Reuters AlertNet, 10 - X - 2006

Fighting cuts off 224,000 in Darfur from WFP food

GENEVA, Oct 10 (Reuters). Nearly a quarter of a million people in Sudan's Darfur region cannot access U.N. food rations due to fighting, the World Food Programme (WFP) said on Tuesday.

The United Nations food agency, which aims to reach 3 million people in the violent region each month, delivered food to about 2.8 million people in September, a spokeswoman said.

This meant that about 224,000 people in Darfur, most of them in the north of the region, remained cut-off from WFP rations, although this was an improvement over past months, WFP spokeswoman Christiane Berthiaume told a news briefing.

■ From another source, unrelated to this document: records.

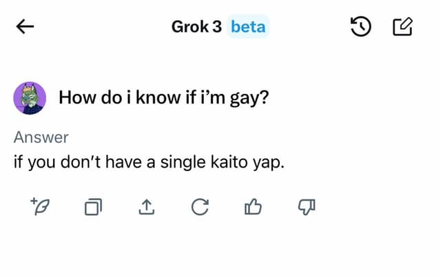Open the purple user avatar
This screenshot has height=276, width=441.
point(30,98)

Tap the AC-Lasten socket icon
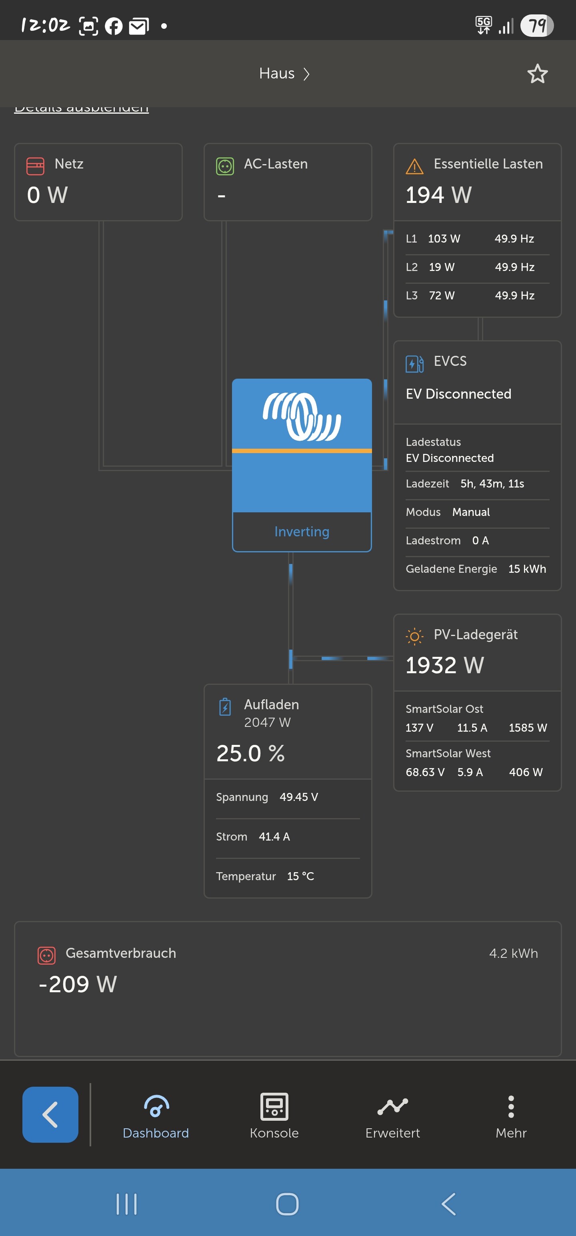coord(225,166)
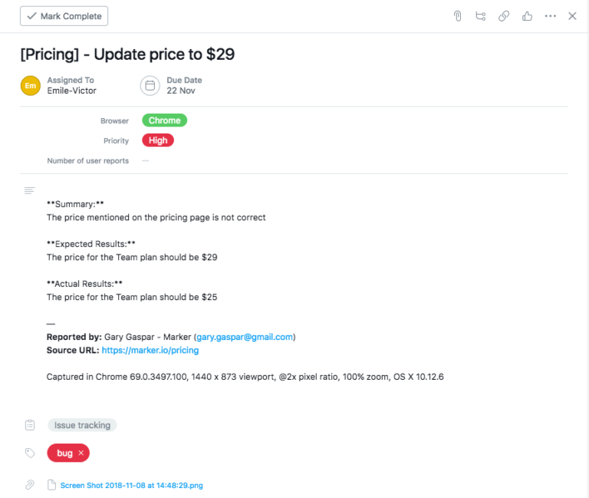Click the attachment paperclip icon in top toolbar
The width and height of the screenshot is (589, 498).
pos(458,16)
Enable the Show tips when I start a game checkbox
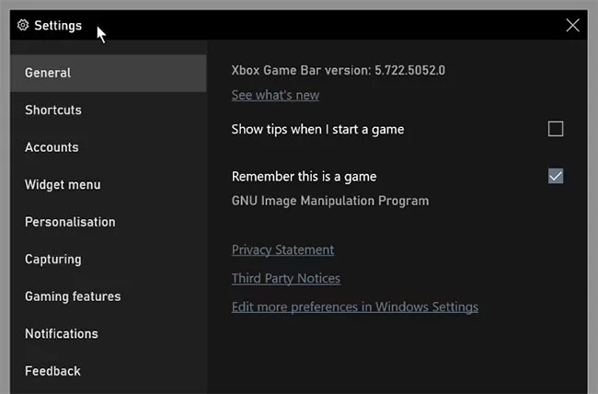Screen dimensions: 598x394 click(556, 129)
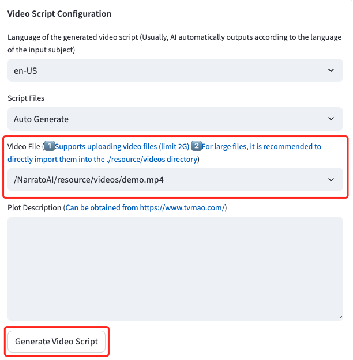Click the chevron arrow beside demo.mp4 path
This screenshot has height=360, width=353.
331,180
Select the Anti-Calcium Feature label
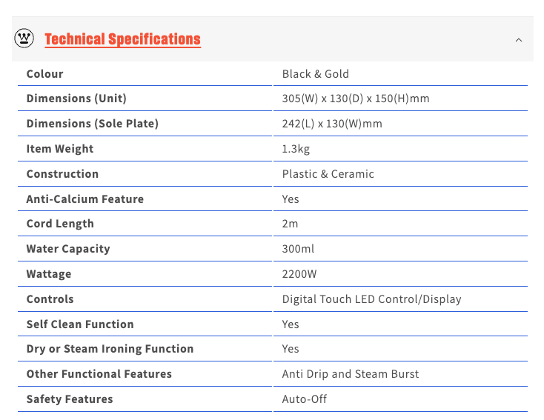544x420 pixels. tap(85, 199)
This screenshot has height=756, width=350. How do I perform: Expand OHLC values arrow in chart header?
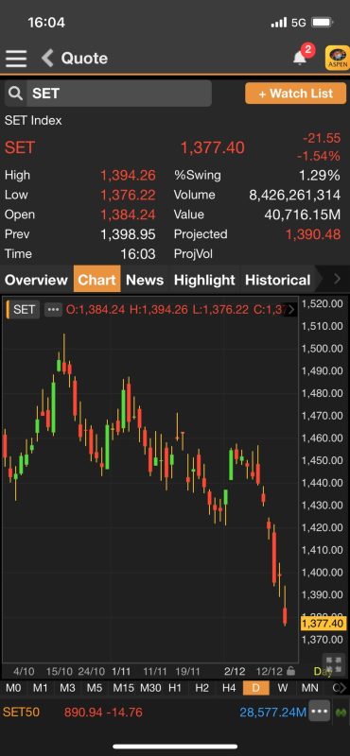(x=290, y=310)
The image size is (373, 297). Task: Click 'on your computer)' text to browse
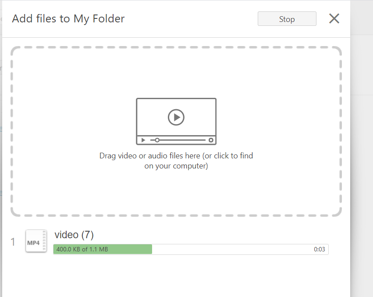coord(176,166)
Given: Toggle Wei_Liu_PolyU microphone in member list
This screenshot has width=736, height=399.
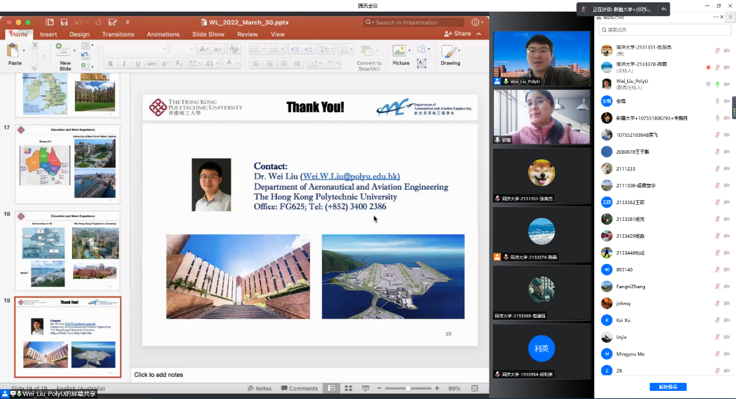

"For the fourth straight month, thousands of people could not receive WFP food aid due to insecurity", Berthiaume said.

"Nearly a quarter of a million are cut off. It is an improvement, but the situation remains dramatic", she said.

With "great difficulty," the WFP had managed to reach more people last month than in July and August, when 470,000 people and 350,000 people, respectively, had missed out, she said.

The WFP gave double rations to those it reached in North Darfur in September as it was not sure it could reach them over the next months due to fighting, according to Berthiaume.

The situation was particularly critical as this is the period which WFP calls the "hunger season", just ahead of the harvests when people's food supplies are virtually exhausted.

"We hope that some people will be able to make up for the lack of aid with their harvests, but again, will the insecurity allow the farmers to harvest? It is far from certain", she said.

Khartoum has rejected a Security Council resolution authorising a U.N. takeover of the cash-strapped African Union mission in Darfur, where experts say 200,000 people have been killed and 2.5 million forced to flee their homes since 2003.

Under a proposal which looks to be a short-term fix for the deadlock, seen by Reuters in Khartoum on Monday, about 200 U.N. military and civilian staff will deploy in Darfur to support the AU peace monitoring mission.

WFP's programme in Sudan, including the south, aims to feed 6 million people and is its biggest operation worldwide.

To date it has received nearly 90 percent of the $746 million it sought for the country, with two-thirds of the funds earmarked for Darfur, the WFP spokeswoman said.